EXERCISE MATERIAL below:
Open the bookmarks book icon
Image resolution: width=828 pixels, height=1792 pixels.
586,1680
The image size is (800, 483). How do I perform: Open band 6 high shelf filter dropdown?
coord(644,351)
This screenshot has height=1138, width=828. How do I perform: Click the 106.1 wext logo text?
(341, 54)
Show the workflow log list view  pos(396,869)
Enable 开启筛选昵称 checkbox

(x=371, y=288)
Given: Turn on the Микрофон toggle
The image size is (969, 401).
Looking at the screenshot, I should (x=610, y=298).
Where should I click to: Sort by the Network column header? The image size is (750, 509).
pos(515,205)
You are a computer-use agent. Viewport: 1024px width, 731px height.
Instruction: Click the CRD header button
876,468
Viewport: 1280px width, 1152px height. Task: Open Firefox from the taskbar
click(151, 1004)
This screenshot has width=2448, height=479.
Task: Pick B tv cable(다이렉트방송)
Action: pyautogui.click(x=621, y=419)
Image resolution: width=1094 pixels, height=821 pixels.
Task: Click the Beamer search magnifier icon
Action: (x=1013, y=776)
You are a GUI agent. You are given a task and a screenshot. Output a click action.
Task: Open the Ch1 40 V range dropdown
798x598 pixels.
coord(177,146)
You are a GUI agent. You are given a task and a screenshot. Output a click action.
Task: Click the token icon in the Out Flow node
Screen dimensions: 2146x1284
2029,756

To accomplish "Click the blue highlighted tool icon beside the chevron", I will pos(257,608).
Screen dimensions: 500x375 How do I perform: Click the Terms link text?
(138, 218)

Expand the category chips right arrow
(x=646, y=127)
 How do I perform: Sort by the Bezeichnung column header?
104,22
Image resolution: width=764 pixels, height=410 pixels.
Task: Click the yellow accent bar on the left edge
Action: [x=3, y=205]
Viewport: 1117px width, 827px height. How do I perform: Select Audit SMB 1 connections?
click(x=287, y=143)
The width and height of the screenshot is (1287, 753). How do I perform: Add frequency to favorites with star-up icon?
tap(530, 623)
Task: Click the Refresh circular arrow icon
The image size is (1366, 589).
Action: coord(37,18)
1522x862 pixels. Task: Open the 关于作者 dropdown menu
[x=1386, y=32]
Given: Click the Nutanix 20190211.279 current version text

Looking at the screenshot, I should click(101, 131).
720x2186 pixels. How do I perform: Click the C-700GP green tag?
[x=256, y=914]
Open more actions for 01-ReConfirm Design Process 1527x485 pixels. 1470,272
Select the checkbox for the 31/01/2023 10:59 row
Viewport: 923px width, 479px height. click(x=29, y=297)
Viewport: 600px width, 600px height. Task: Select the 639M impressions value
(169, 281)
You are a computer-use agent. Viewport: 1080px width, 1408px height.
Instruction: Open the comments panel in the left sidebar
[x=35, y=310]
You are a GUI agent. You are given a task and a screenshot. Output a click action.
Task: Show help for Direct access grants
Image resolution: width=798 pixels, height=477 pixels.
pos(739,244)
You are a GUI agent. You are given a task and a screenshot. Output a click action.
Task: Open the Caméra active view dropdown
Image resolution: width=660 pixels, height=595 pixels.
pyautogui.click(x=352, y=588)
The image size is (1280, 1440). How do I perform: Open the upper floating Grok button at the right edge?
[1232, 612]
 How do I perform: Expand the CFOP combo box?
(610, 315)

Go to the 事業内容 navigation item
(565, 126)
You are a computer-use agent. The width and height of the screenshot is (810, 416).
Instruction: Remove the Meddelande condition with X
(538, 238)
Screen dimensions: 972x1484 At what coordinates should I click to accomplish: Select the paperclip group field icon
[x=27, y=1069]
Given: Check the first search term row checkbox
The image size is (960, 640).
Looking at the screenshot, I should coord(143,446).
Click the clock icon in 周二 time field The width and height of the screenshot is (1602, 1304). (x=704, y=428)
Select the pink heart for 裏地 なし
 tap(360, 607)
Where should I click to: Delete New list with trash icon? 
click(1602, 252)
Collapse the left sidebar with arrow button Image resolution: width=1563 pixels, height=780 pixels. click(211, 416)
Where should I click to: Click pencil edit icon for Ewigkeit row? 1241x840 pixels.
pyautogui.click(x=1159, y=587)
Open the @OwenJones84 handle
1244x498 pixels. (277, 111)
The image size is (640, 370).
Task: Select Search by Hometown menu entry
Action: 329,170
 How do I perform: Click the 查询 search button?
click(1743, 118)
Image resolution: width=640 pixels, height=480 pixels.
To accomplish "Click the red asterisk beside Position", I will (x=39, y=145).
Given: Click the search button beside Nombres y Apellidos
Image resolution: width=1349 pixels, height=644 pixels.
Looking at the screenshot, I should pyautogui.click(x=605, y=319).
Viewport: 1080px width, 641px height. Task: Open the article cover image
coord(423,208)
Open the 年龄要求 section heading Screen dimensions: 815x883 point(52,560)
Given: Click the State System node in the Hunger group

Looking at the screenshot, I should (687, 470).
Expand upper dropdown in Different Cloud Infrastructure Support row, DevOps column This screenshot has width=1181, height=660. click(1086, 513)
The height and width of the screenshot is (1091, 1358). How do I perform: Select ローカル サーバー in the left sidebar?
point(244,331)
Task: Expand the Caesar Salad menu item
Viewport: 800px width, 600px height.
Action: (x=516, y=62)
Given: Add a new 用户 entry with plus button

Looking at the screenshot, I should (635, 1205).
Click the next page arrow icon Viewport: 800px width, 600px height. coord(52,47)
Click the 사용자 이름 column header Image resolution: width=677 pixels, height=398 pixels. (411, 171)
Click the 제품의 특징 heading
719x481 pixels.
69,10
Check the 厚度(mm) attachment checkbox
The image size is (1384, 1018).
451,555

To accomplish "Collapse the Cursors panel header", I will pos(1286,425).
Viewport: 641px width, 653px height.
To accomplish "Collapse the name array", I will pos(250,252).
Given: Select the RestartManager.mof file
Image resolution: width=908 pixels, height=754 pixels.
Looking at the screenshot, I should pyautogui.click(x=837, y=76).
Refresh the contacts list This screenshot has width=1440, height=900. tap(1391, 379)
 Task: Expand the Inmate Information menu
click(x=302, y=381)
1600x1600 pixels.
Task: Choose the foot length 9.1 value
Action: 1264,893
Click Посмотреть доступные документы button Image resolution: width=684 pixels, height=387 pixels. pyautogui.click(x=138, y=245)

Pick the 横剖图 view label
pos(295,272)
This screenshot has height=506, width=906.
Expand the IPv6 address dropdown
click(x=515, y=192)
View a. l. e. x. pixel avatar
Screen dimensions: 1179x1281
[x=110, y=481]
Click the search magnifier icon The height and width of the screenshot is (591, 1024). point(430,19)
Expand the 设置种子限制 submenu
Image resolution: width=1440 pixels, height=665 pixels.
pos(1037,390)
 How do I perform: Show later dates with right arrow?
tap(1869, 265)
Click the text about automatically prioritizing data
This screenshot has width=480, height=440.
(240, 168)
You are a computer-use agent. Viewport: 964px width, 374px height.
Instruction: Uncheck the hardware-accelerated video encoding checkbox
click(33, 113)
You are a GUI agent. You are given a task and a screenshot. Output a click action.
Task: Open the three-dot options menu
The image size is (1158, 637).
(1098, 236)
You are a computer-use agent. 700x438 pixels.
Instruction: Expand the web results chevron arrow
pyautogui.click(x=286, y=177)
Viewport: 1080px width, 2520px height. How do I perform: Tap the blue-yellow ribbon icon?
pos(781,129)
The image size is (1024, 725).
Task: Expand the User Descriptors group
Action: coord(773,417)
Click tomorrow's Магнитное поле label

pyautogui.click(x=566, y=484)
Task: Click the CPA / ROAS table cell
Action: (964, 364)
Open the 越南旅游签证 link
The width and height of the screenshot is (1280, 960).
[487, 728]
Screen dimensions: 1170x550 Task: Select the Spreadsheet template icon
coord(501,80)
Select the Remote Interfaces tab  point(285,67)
End of EXERCISE MATERIAL.
__HOW TO COMPLETE THIS TASK__
Using the material above, gather every line that includes "beside".

__SOLUTION TO THIS PROBLEM__
To accomplish "Click the blue highlighted tool icon beside the chevron", I will pos(257,608).
To accomplish "Click the red asterisk beside Position", I will (x=39, y=145).
Given: Click the search button beside Nombres y Apellidos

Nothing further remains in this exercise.